The Trump Justice Department believes the embattled United Nations Relief and Works Agency for Palestine Refugees in the Near East is not immune from lawsuits in the U.S., reversing the Biden administration’s position.
The Justice Department said in a court filing Thursday that UNRWA is not immune from litigation brought by over 100 victims of Hamas’s October 7, 2023, atrocities, a terror assault several UNRWA employees are believed to have been involved in.
“Previously, the Government expressed the view that certain immunities shielded UNRWA from having to answer,” the Justice Department said in the court documents.
“The Government has since reevaluated that position, and now concludes UNRWA is not immune from this litigation.”
The ten-page court filing explains why the Justice Department does not think UNRWA has immunity in the same way the U.N. and other international bodies do under the International Organizations Immunities Act of 1945.
The Trump administration argues that UNRWA is an affiliate of the U.N., but not one of the principal or subsidiary organizations of the international body. Most of UNRWA’s funding comes separately from the U.N. and the U.N. does not control its day-to-day operations.
UNRWA employees are exempt from U.N. staff policies and operate under UNRWA’s own regulations. UNRWA’s independence allows it to enter into contracts in its own name, rather than the U.N.’s. Therefore, the Trump administration considers UNRWA to be subject to U.S. law rather than a recipient of the immunity given to international organizations.
“The complaint in this case alleges atrocious conduct on the part of UNRWA and its officers,” the court filing concludes.
“The Government believes they must answer these allegations in American courts. The prior Administration’s view that they do not was wrong.”
More than 100 October 7 victims and their families are suing UNRWA and seven past and current leaders in New York federal court for aiding and abetting Hamas’s mass atrocities. The victims are seeking $1 billion in damages, with that total being the amount UNRWA paid its employees in U.S. dollars over the relevant period of time.
UNRWA is tasked with coordinating humanitarian aid into Gaza and allows Hamas to use its facilities for weapons storage and to build tunnels under its property. UNRWA payments to employees in U.S. dollars are thought to have allowed Hamas’s money changers to seize a portion of the payments to bolster its payroll, the lawsuit alleges.
“President Donald Trump’s action of stripping UNRWA of immunity is an important act of moral clarity,” said Representative Elise Stefanik (R., N.Y.), Trump’s former nominee for U.N. Ambassador and a staunch supporter of Israel.
“I strongly advocated for this decision to allow victims’ families to pursue justice and expose UNRWA’s shameful complicity in terrorism. America must never protect organizations tied to Hamas and the October 7th terrorist attacks.”
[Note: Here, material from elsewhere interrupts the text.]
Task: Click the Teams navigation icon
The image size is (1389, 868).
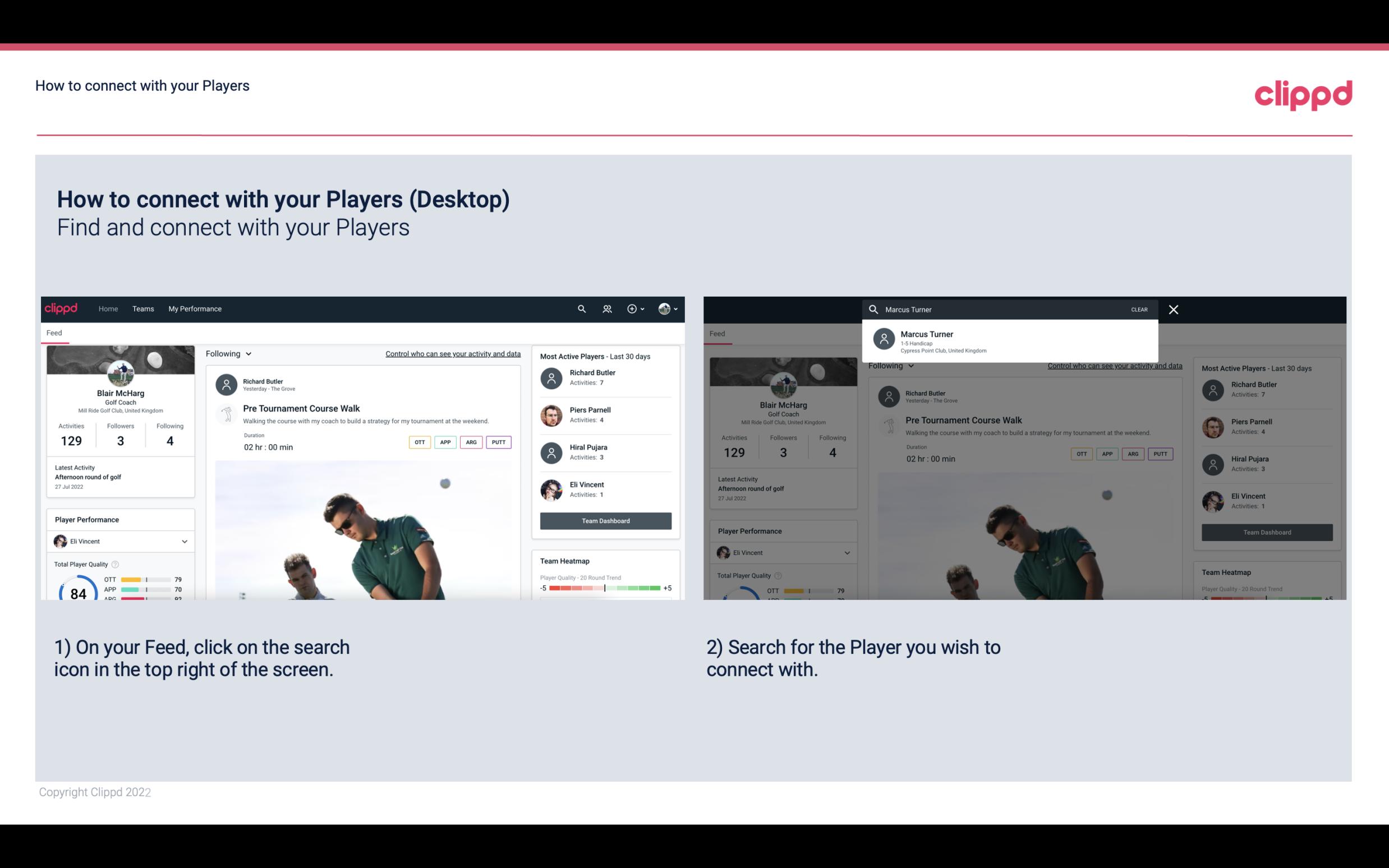Action: (x=143, y=308)

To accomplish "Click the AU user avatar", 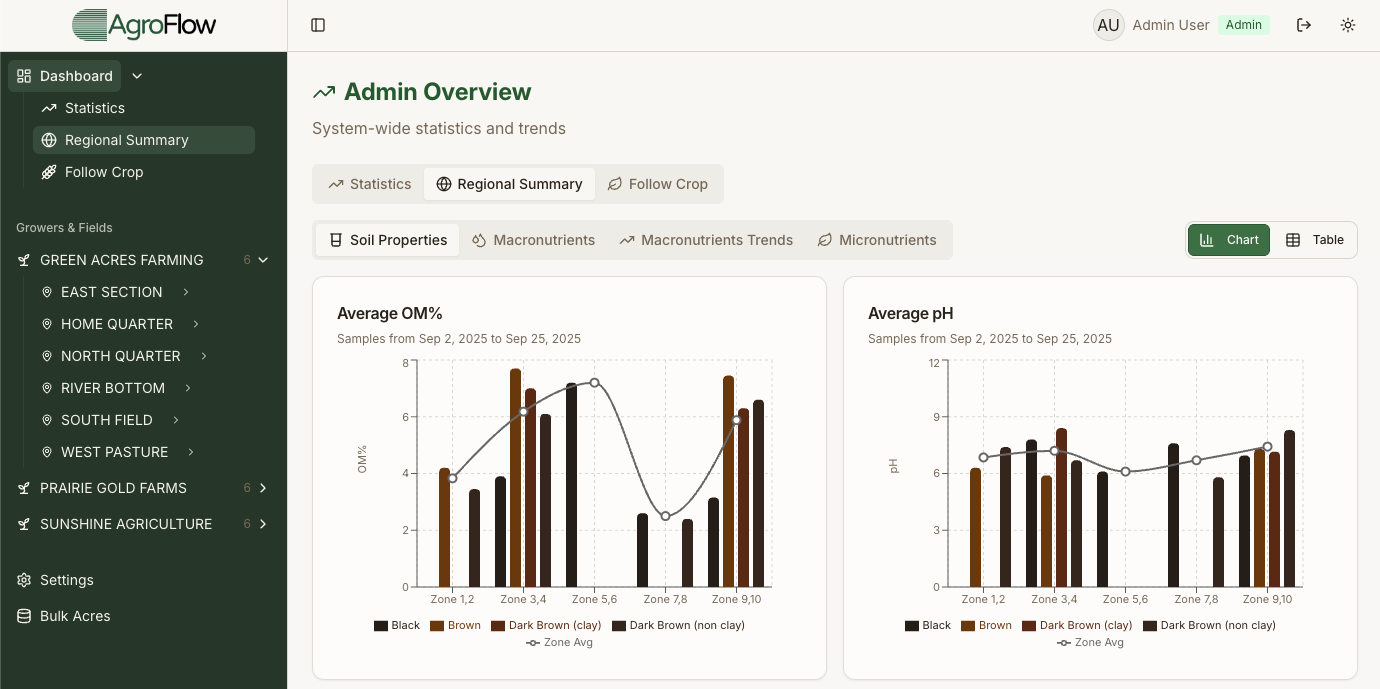I will click(x=1108, y=25).
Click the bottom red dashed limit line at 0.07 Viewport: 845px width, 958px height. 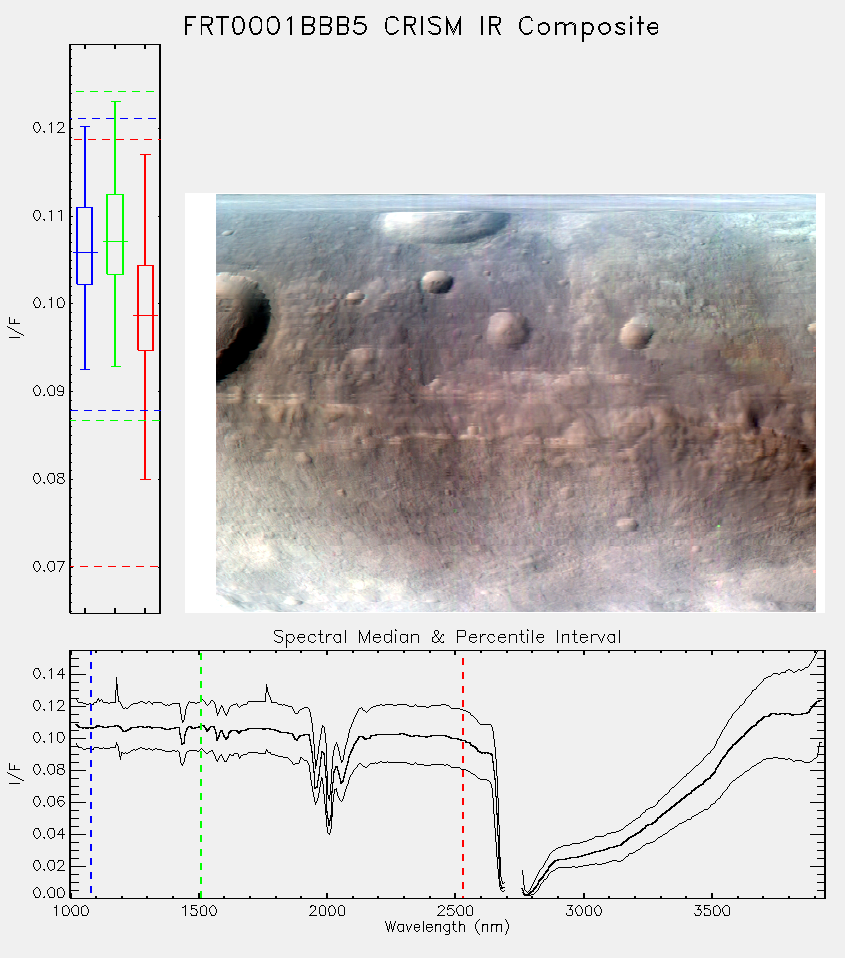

The Trump administration withdrew from UNRWA in February because of its links to Hamas, jeopardizing the agency’s largest source of funding. The U.S. has contributed over $7.1 billion to UNRWA since 1950, and gave UNRWA almost a third of its donor contributions in 2023, according to the Congressional Research Service.
Israel has also banned UNRWA from operating in the Jewish state because of its ties to Hamas and the role some of its staffers played in the October 7 atrocities. Israel’s law barring UNRWA was passed last fall and went into effect earlier this year.
Israel is currently holding up humanitarian aid to Gaza as ceasefire negotiations between Israel and Hamas have ground to a halt. The U.S., Egypt, and Qatar brokered a temporary ceasefire deal in January as the Biden administration was outgoing and the Trump administration was about to take over.
The six-week deal ended in March after Hamas released 33 hostages, 25 living and eight dead, in exchange for approximately 1,900 Palestinian prisoners as the war fighting stopped. President Trump and Israel have pushed Hamas to release the remaining hostages in its captivity if the terror group wants the war in Gaza to end. American citizen Edan Alexander is among the 59 remaining hostages Hamas is holding in captivity.